**Given exercise:** State how many lines in the records below contain the word "icon". Reply with the number alone.
----- Source records -----
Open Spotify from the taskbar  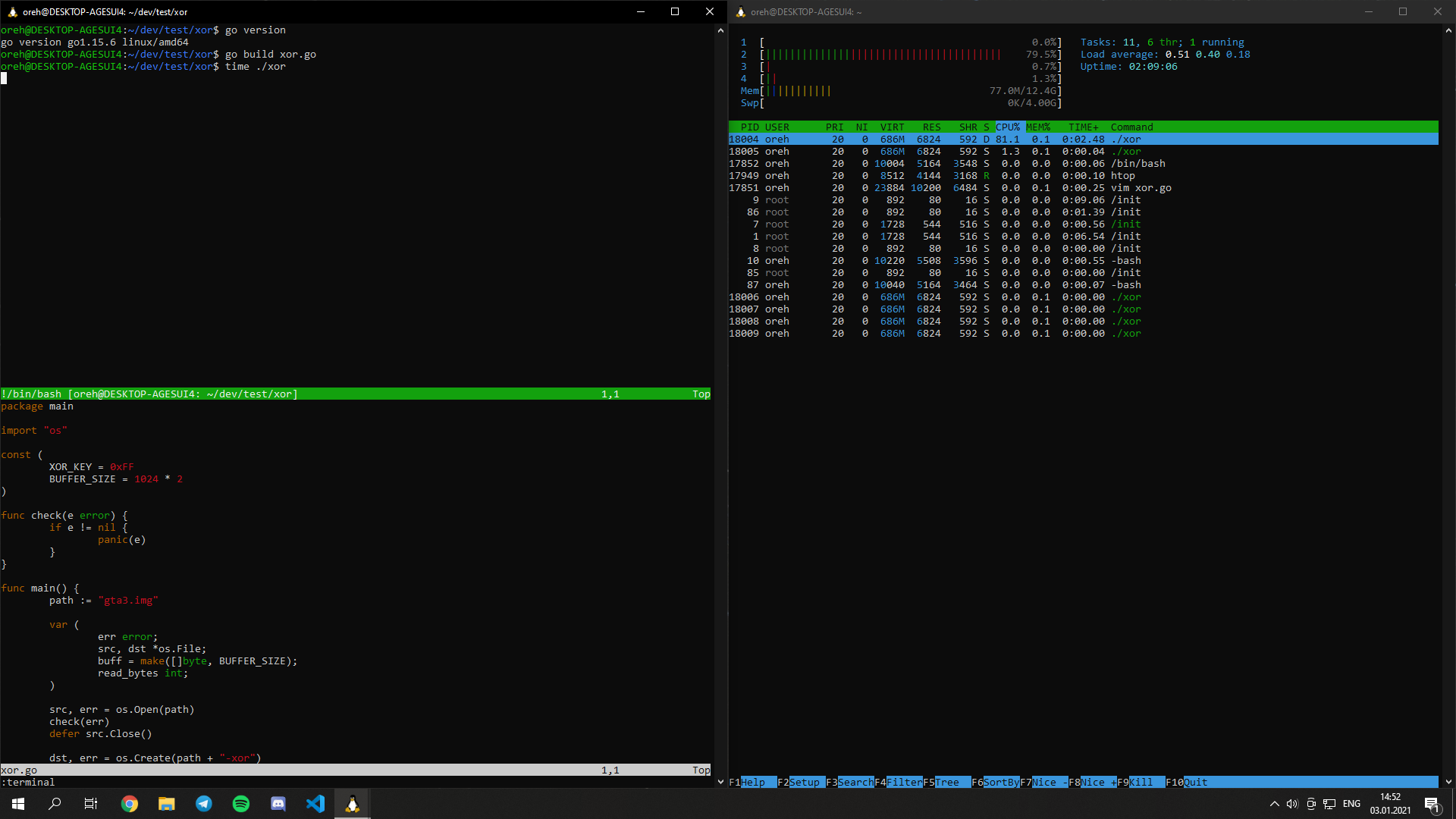point(241,804)
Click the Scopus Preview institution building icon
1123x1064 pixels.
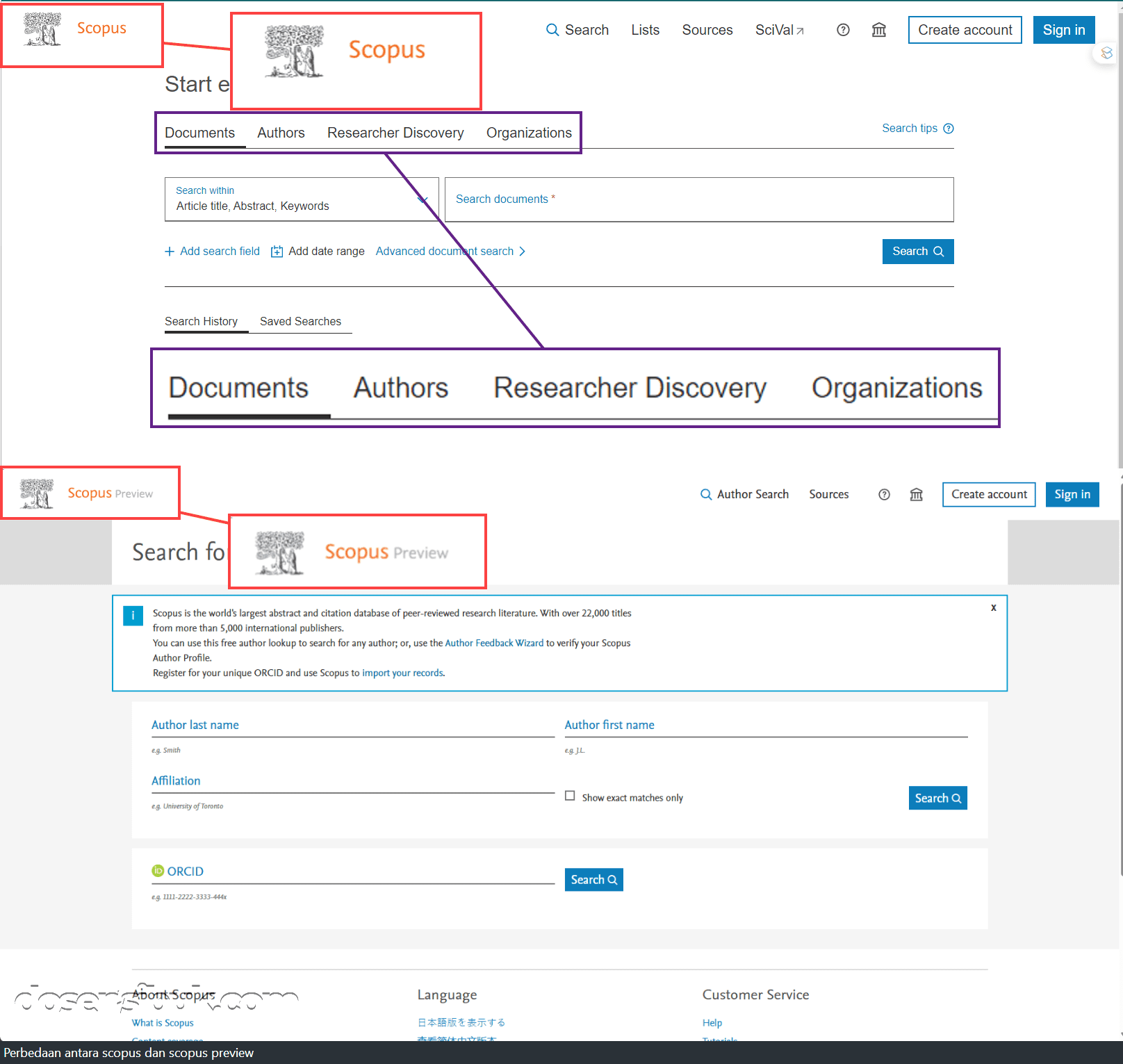pos(917,494)
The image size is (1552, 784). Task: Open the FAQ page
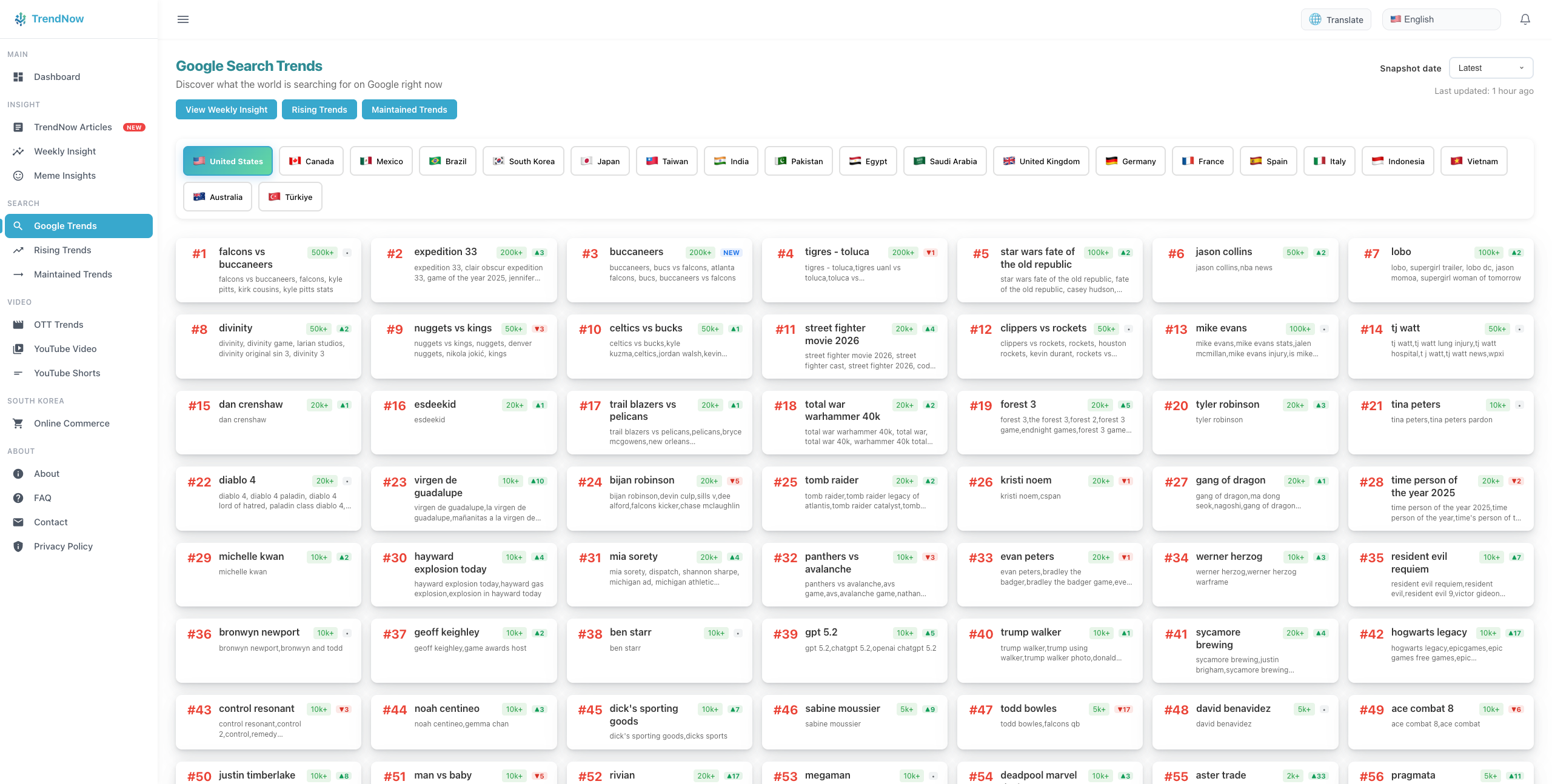42,497
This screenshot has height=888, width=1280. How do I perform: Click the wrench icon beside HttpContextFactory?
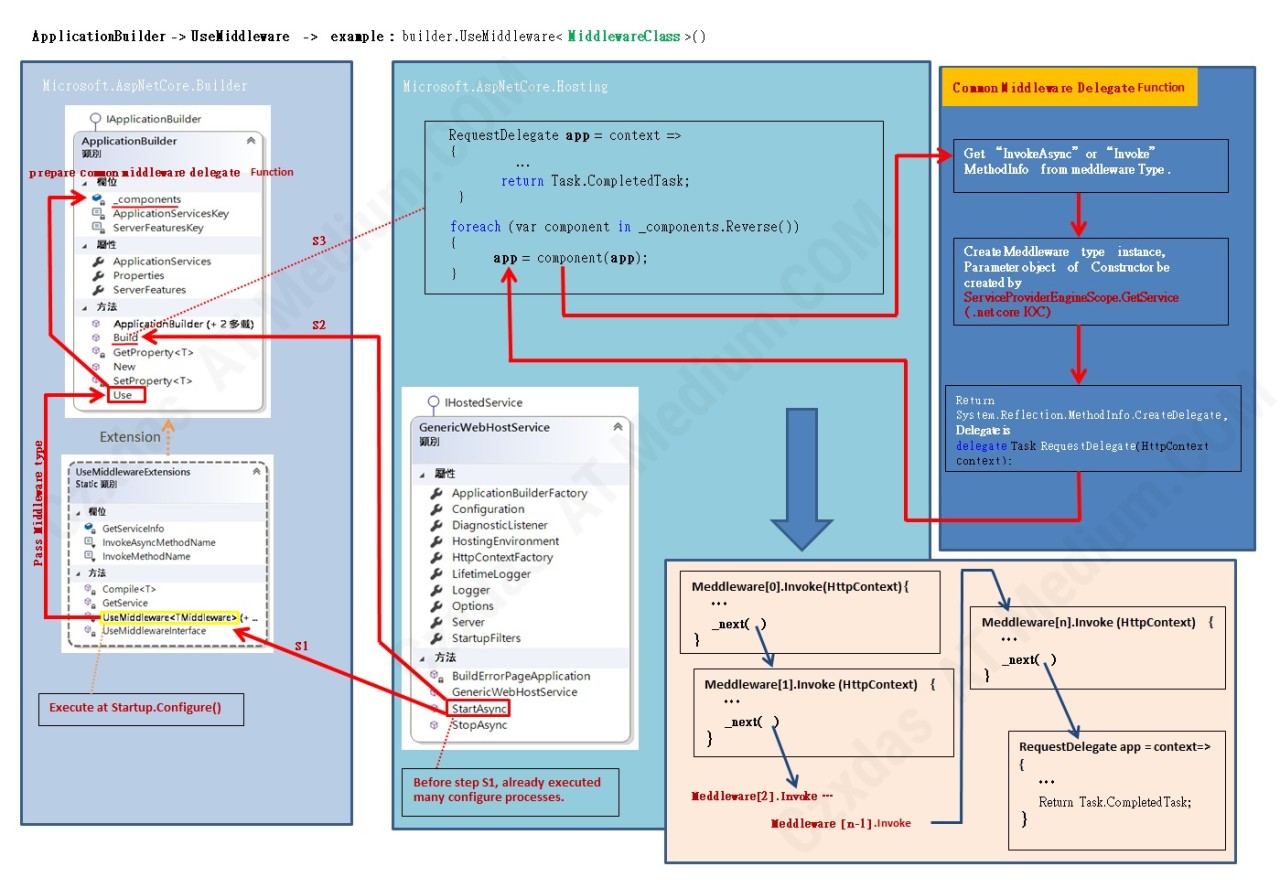click(x=436, y=558)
-----
**Solved problem:** 2